■ TASK GOAL ■
Nothing but the lines from the one with "This screenshot has height=373, width=516." through the end of the records may appear in the answer, each reproduced exactly, pictures omitted.

────────────────

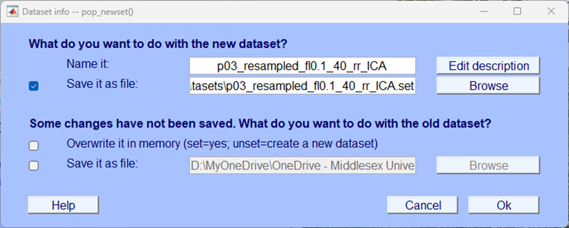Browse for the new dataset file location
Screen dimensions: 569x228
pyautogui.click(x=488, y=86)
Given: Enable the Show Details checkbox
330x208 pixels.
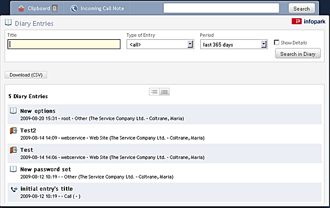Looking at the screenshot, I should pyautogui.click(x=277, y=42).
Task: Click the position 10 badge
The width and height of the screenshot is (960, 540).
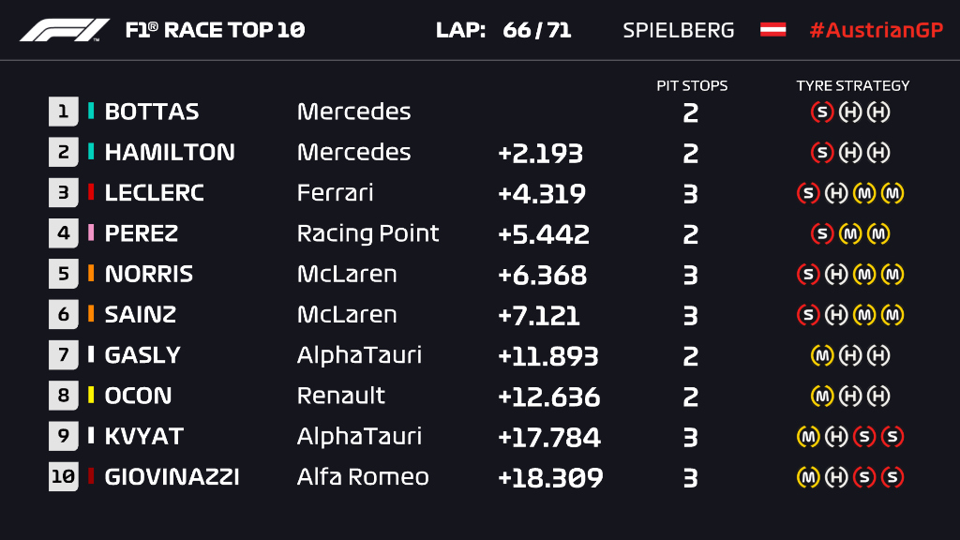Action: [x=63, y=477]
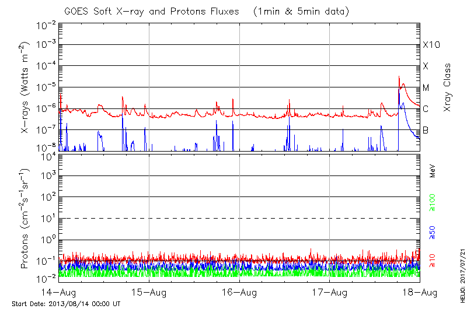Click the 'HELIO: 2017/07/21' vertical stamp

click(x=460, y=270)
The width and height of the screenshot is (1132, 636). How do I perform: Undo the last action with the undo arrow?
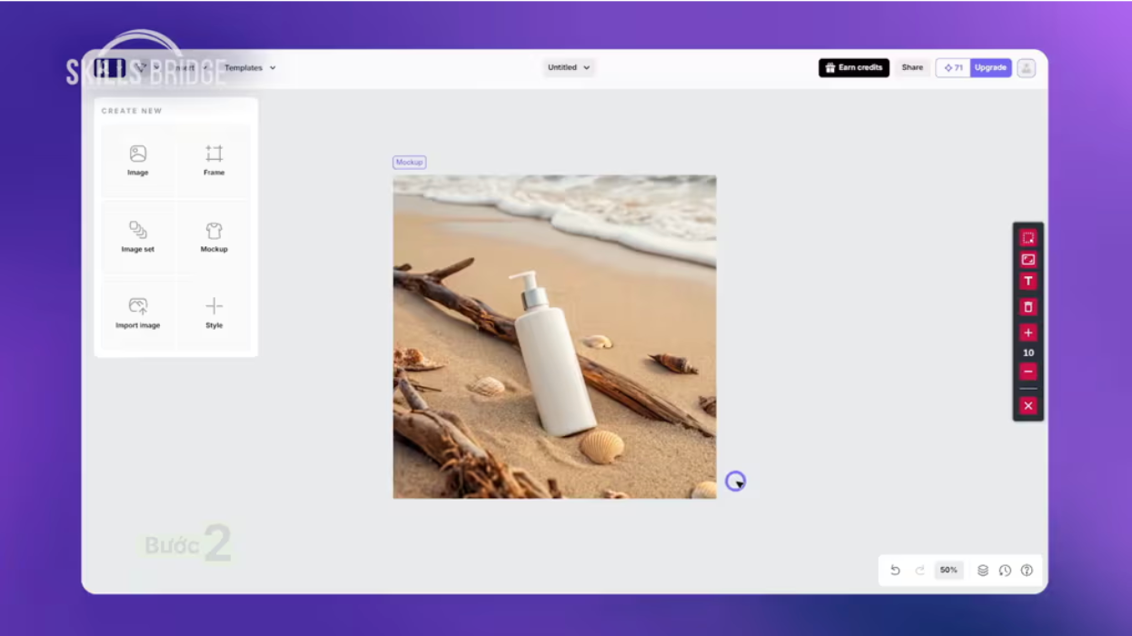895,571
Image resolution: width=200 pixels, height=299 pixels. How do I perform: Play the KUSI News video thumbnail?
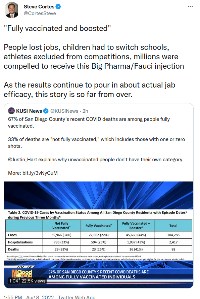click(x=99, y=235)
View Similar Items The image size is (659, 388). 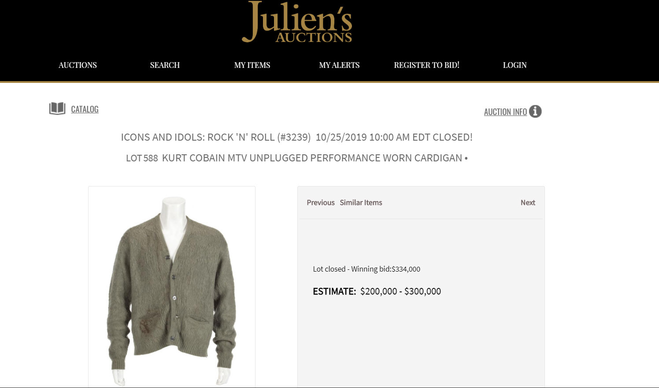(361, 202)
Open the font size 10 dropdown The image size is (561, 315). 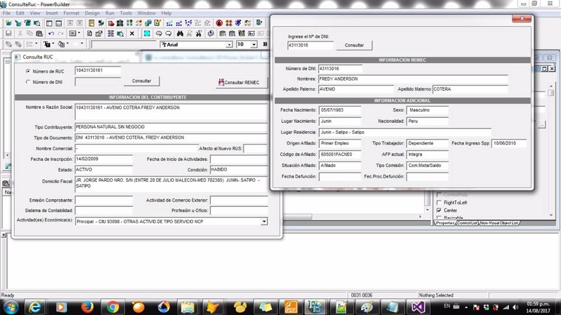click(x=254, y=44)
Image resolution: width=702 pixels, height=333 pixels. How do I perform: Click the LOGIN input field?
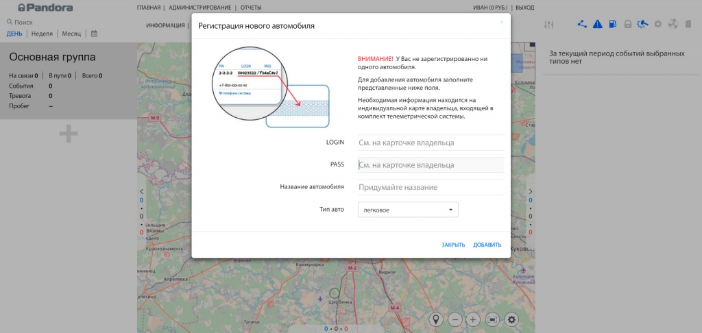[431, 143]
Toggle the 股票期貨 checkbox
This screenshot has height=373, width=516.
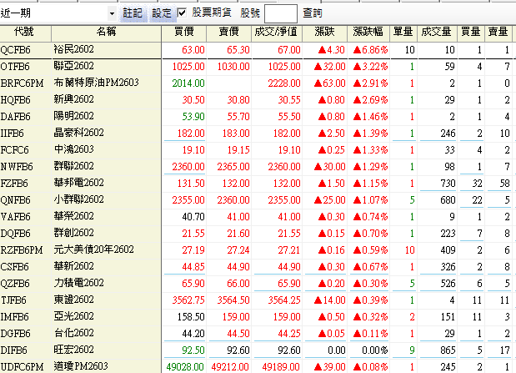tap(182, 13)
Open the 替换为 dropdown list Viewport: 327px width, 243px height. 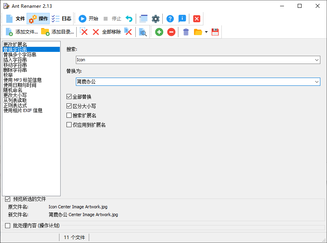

────────────────

■ WRITTEN REPLY ■
This screenshot has height=373, width=516.
tap(182, 13)
Open the 替换为 dropdown list Viewport: 327px width, 243px height. 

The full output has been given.